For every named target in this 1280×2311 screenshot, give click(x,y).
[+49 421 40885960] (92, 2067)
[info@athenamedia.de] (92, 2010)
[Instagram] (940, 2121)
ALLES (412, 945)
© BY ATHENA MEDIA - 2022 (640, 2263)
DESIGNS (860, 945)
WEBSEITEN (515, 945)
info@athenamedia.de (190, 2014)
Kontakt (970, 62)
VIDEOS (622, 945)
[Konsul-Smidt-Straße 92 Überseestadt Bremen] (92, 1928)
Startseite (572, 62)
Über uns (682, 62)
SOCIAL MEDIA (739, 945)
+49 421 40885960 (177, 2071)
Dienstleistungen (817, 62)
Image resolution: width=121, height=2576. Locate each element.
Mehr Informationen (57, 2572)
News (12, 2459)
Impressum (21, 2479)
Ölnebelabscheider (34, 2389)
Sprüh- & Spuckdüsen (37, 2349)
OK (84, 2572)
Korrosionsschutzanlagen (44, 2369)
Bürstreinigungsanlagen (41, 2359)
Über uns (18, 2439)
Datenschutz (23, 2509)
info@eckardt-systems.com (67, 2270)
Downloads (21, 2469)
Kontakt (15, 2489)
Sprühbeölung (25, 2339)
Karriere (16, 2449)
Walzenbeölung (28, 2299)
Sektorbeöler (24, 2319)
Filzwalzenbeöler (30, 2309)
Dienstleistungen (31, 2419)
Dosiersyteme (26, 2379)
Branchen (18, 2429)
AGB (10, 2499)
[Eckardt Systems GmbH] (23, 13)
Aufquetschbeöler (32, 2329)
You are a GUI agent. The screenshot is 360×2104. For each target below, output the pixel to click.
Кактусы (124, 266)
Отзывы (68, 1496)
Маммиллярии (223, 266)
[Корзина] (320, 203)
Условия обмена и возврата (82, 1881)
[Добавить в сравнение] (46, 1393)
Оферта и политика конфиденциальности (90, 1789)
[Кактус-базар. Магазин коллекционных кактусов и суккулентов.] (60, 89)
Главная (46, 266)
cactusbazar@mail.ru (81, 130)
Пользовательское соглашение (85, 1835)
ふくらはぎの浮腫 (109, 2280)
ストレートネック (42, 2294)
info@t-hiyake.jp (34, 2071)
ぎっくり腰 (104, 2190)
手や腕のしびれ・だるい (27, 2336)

» **Task objective**: Starting at the line above that holds "Dienstleistungen (817, 62)" and ending at the line that holds "Kontakt (15, 2489)", transcribe each line exactly and include no other lines.

» **Task answer**:
Dienstleistungen (817, 62)
Image resolution: width=121, height=2576. Locate each element.
Mehr Informationen (57, 2572)
News (12, 2459)
Impressum (21, 2479)
Ölnebelabscheider (34, 2389)
Sprüh- & Spuckdüsen (37, 2349)
OK (84, 2572)
Korrosionsschutzanlagen (44, 2369)
Bürstreinigungsanlagen (41, 2359)
Über uns (18, 2439)
Datenschutz (23, 2509)
info@eckardt-systems.com (67, 2270)
Downloads (21, 2469)
Kontakt (15, 2489)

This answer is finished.